Dedicated sensors are a cornerstone of industrial processes, helping operators understand what is happening in the equipment and alerting to any possible problems before they happen. In medicine, sensors are also widely used, but mainly outside the body; implantable sensors have been developed but have the important drawback of needing to be removed, which increases recovery times and poses risks of infection. Engineers from the University of Connecticut have now developed an implantable sensor made from materials already approved by the Food and Drug Administration that can measure even very small changes in pressure inside organs.
"Medical sensors are often implanted directly into soft tissues and organs," noted biomedical engineer Thanh Duc Nguyen, senior author on a paper describing the research in the online edition of Proceedings of the National Academy of Sciences. "Taking them out can cause additional damage. We knew that if we could develop a sensor that didn't require surgery to take it out, that would be really significant."
The sensor works using the familiar piezoelectric principle, where applying force to a material causes a charge to be generated proportional to the force, which can then be detected. However, the team used a material that under normal conditions does not have piezoelectric properties: poly (L-lactide) (PLLA), a medically-safe biodegradable polymer. A graduate student in Nguyen’s laboratory, Eli Curry, devised a method for changing PLLA’s properties by carefully heating, stretching and cutting the material in a particular way described in the PNAS paper. This changes the polymer’s internal molecular structure in such a way that piezoelectric properties result.

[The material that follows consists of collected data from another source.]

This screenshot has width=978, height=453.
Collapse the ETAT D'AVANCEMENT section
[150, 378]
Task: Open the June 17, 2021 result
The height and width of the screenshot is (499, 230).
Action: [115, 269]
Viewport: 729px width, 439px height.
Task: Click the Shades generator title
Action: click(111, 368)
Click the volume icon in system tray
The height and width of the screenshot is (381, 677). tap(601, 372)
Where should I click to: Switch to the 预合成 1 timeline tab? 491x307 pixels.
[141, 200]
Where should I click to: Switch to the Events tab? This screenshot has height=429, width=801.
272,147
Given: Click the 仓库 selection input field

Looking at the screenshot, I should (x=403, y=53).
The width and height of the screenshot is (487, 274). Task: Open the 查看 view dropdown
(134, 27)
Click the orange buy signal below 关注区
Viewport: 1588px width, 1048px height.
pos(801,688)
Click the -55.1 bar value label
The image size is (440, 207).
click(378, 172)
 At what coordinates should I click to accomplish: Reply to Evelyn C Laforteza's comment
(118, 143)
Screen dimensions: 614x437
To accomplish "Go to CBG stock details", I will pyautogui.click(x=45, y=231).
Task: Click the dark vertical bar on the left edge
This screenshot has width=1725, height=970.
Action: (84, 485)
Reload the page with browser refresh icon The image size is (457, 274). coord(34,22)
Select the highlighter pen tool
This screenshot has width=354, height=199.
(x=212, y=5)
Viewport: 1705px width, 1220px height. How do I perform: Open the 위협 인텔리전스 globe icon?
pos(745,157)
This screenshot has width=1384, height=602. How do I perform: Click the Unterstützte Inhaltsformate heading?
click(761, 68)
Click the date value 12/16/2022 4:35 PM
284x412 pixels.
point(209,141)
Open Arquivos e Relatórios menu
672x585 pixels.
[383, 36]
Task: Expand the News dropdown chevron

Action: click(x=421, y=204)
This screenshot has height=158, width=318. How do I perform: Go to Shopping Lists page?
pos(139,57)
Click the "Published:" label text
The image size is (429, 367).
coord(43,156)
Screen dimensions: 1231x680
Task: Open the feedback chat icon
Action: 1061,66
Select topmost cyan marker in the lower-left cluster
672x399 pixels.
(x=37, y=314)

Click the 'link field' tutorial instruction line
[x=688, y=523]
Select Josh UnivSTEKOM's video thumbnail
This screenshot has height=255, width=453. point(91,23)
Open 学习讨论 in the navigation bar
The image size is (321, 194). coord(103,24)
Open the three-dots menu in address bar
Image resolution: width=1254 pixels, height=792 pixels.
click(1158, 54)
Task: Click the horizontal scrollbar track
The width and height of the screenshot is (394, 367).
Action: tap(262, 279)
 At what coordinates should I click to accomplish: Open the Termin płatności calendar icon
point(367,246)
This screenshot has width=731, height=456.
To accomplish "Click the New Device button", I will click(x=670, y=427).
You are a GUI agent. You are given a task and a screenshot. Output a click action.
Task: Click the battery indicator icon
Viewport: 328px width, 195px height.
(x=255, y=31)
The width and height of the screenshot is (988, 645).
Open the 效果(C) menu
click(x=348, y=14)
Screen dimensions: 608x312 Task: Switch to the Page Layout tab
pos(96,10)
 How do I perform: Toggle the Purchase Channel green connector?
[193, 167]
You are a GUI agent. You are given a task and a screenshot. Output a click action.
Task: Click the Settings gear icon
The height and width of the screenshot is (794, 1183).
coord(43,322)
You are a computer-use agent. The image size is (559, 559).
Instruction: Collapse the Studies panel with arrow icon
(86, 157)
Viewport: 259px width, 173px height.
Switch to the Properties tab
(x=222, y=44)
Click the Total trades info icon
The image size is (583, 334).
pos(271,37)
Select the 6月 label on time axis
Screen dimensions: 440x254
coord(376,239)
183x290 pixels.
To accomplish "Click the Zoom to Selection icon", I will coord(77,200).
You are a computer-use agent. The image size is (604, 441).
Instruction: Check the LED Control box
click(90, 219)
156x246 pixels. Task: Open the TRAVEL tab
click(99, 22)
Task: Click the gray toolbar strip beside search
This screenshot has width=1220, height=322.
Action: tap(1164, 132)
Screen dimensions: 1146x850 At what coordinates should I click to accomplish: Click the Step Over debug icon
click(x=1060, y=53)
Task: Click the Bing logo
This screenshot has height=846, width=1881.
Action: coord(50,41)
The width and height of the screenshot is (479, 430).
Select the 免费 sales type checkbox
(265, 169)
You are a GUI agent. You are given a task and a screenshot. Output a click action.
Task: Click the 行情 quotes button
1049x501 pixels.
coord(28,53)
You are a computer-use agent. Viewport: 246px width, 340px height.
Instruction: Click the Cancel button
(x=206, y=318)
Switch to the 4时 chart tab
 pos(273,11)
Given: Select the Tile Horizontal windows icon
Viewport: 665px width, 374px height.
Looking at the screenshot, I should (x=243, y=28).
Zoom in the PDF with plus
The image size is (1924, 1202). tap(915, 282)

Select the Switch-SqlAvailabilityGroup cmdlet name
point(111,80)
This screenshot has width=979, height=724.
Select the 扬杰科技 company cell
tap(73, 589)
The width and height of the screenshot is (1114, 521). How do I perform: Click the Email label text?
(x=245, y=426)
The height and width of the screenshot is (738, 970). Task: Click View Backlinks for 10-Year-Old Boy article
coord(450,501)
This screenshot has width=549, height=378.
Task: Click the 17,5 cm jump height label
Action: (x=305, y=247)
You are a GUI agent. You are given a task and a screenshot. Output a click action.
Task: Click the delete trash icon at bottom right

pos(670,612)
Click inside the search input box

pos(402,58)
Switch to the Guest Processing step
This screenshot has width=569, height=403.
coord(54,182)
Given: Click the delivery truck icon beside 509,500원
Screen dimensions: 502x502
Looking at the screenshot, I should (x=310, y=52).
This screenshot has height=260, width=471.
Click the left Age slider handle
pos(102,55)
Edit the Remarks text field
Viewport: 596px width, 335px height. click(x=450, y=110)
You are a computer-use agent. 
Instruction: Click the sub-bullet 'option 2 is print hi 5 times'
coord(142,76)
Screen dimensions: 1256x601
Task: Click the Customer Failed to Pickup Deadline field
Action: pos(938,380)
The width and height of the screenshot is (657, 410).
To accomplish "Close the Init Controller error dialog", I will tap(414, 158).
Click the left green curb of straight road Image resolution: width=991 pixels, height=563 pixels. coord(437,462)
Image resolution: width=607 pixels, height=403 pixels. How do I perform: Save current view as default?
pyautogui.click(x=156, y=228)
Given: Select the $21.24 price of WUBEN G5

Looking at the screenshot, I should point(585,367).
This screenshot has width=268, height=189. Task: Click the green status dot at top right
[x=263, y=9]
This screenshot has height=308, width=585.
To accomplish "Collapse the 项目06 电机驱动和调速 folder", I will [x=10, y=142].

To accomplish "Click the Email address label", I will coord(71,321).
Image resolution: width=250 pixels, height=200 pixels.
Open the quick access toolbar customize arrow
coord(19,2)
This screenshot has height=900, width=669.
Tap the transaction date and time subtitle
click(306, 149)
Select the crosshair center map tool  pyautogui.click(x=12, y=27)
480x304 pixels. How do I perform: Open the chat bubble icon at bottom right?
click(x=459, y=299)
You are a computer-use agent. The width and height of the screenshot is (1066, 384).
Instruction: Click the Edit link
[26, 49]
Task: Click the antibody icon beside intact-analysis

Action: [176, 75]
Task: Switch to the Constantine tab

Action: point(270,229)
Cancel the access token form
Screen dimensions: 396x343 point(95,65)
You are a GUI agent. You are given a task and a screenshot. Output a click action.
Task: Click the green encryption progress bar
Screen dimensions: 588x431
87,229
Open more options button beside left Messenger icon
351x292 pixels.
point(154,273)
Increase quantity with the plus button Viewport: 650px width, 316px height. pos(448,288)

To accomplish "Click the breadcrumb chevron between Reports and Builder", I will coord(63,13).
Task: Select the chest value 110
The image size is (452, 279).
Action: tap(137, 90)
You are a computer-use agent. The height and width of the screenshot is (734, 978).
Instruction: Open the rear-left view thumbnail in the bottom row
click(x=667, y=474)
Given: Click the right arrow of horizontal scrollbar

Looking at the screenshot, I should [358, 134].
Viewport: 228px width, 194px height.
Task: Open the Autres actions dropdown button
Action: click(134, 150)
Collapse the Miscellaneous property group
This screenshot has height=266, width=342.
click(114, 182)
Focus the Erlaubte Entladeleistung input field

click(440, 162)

The team then constructed a pressure sensor by sandwiching two layers of PLLA film between tiny molybdenum electrodes and then encapsulating this assembly inside layers of polylactic acid (PLA), a polymer commonly used in bone screws and tissue scaffolds. The device is sensitive enough to detect even very small changes in pressure, the team claimed. It sensitivity can be adjusted by, for example, changing the number of PLLA layers.
The team has carried out a number of tests implanting the sensor into mice, and obtained readings comparable to, and as reliable as those from existing commercial devices. The sensor can measure physiological pressures in the brain, behind the eye and in the abdomen, the researchers said, raising the possibility that the sensor could be used to monitor patients with conditions such as glaucoma, heart disease and bladder cancer. "We are very excited because this is the first time these biocompatible materials have been used in this way," Nguyen said.
The sensor is not yet fully biodegradable because of its molybdenum electrodes; molybdenum is tolerated inside the body and is currently used in cardiovascular stents and bone implants. The team hopes to develop a fully biodegradable system, but until then Nguyen stated that the current form can still be useful.
"There are many applications for this sensor," he said. "Let's say the sensor is implanted in the brain. We can use biodegradable wires and put the accompanying non-degradable electronics far away from the delicate brain tissue, such as under the skin behind the ear, similar to a cochlear implant. Then it would just require a minor treatment to remove the electronics without worrying about the sensor being in direct contact with soft brain tissue."